++++ Source

On appeal being Title Appeal No. 2 of 2020, the learned Special District Judge, Cumilla by the impugned judgment and decree dated 24.08.2022  dismissed  the  appeal  and  affirmed  the  judgment  and decree of the trial Court.

Being  aggrieved  by  the  aforesaid  impugned  judgment  and decree dated 24.08.2002 passed by the learned Special District Judge, Cumilla  the  defendant  No.2  as  petitioner  preferred  this  revision application and obtained the present rule.

Mr. Kishore Kumar Mondal, the learned Advocate appearing for the defendant-petitioner in the course of argument takes me through the plaint of the suit, written statements, deposition of witness and other materials on record and then submits that both the courts below without applying their judicial mind into the facts of the case and law bearing on the subject most illegally decreed the suit in favour of the plaintiff which occasioned a failure of justice. The learned Advocate next referring the provision of section 17 and 17A of the Registration Act submits that the instant suit is barred by law inasmuch as in this case no registration took place and no contract was made between the  parties.  He  further  submits  that  when a question  of law is raised for the first time in a court of last resort and then this Court sitting under revisional jurisdiction is well empowered to decide the same upon the construction of a document or upon facts either admitted  or  proved.  The  learned  Advocate  to  fortify  his submission has relied on the decisions reported in 21 BLT 155

and 26 DLR 10.

++++++++
++++ Available data

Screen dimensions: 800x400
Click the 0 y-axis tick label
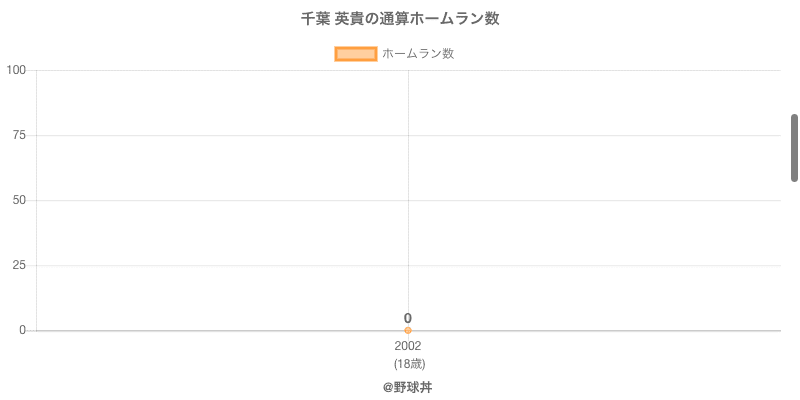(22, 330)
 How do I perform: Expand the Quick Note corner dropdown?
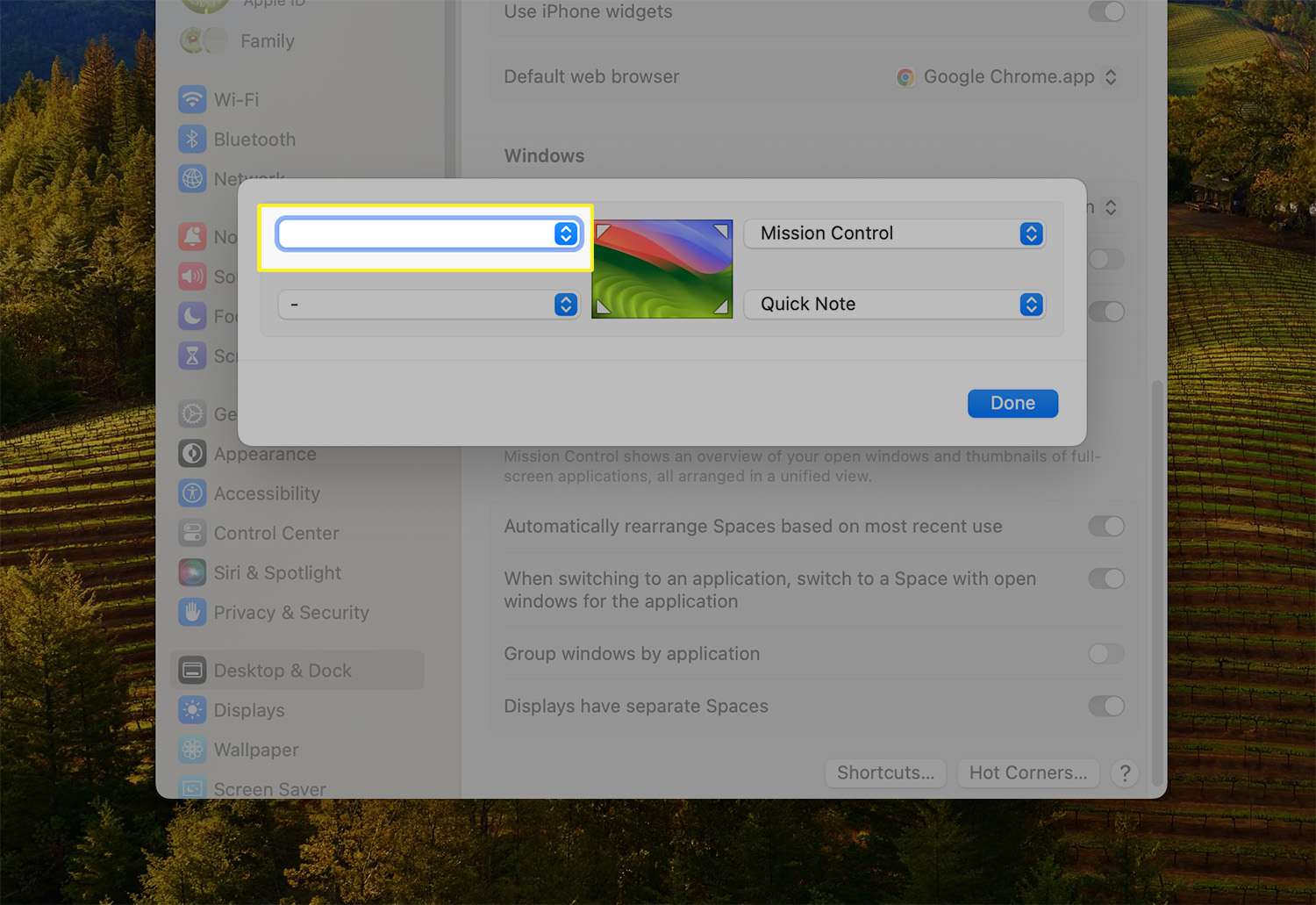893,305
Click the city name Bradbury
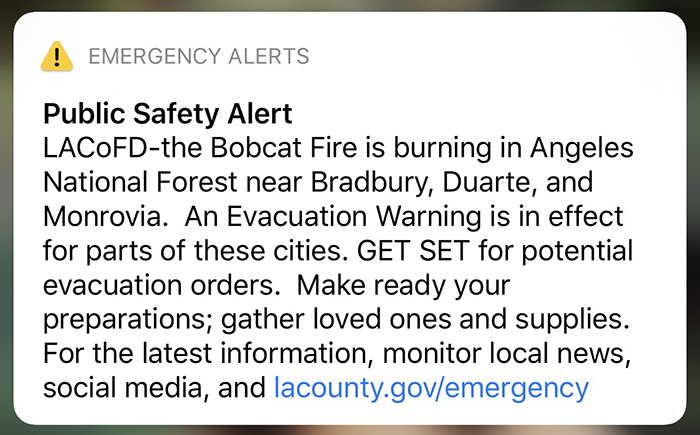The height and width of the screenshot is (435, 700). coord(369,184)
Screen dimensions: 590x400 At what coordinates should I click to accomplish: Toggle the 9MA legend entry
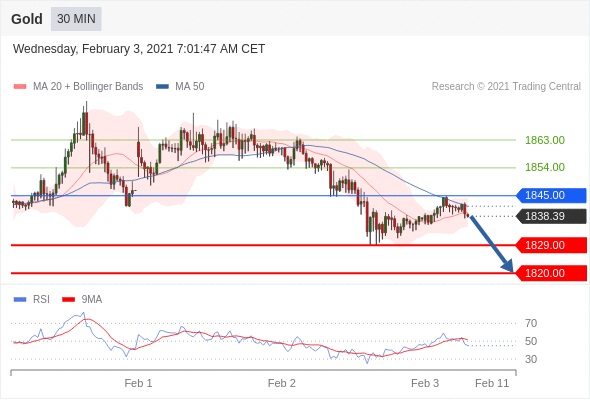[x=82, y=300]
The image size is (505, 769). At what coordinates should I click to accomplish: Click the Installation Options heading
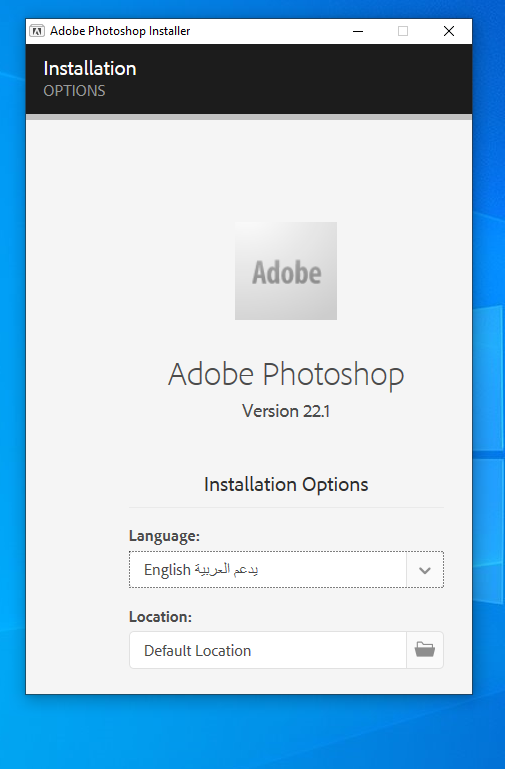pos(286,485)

++++++++

• Parts of the exercise
1. Answer these from the judgment excerpt:
(a) Under what number and year was the appeal filed?
(b) Who preferred the revision application and obtained the present rule?
(c) Which sections of the Registration Act did the Advocate for the defendant-petitioner refer to?
2. Quote the rows beginning with the line that contains "Click the city name Bradbury" and continuing through the end of the rows. Leave the pictures out.

• Answers for this exercise
1.
(a) Title Appeal No. 2 of 2020
(b) The defendant No.2, as petitioner
(c) Sections 17 and 17A

2.
Click the city name Bradbury
The height and width of the screenshot is (435, 700). coord(369,184)
Screen dimensions: 590x400 At what coordinates should I click to accomplish: Toggle the 9MA legend entry
[x=82, y=300]
The image size is (505, 769). At what coordinates should I click to accomplish: Click the Installation Options heading
pos(286,485)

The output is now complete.